(Provided records):
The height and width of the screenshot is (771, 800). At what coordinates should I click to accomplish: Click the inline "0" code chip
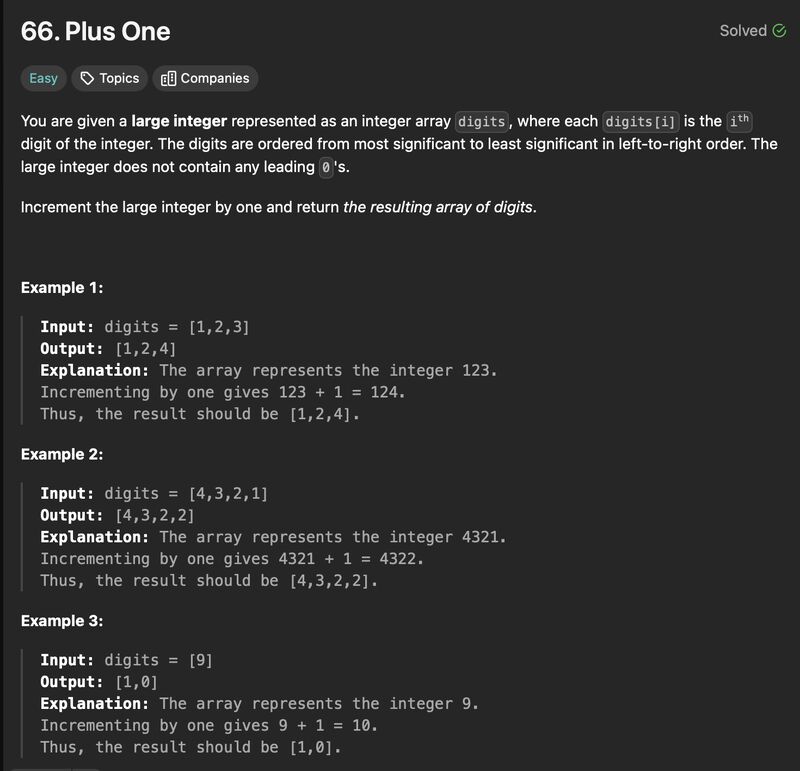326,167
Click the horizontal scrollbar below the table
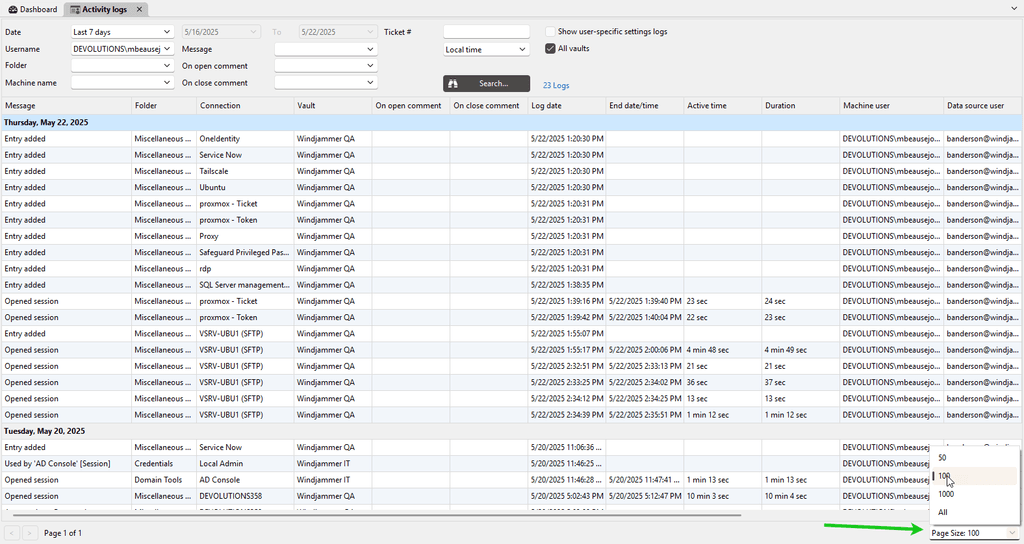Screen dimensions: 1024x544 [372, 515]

---

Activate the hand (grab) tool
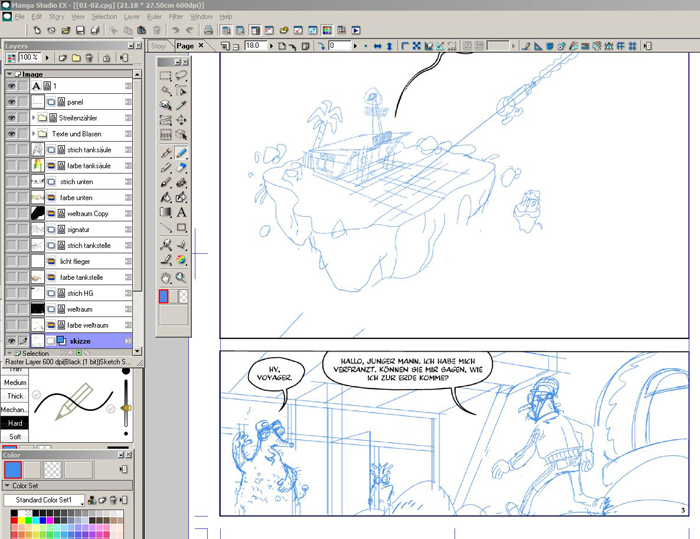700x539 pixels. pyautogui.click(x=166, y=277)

(Aim):
Rewrite the items starting at the line that contains "The height and" and ending at the line that contains "Screen dimensions: 1024x544 [372, 515]", replacing "scrollbar" with "scroll bar" and keeping everything else the same. Leave the pictures out of your answer.

(Solved exercise):
The height and width of the screenshot is (771, 800). At what coordinates should I click to accomplish: Click the inline "0" code chip
326,167
Click the horizontal scroll bar below the table
Screen dimensions: 1024x544 [372, 515]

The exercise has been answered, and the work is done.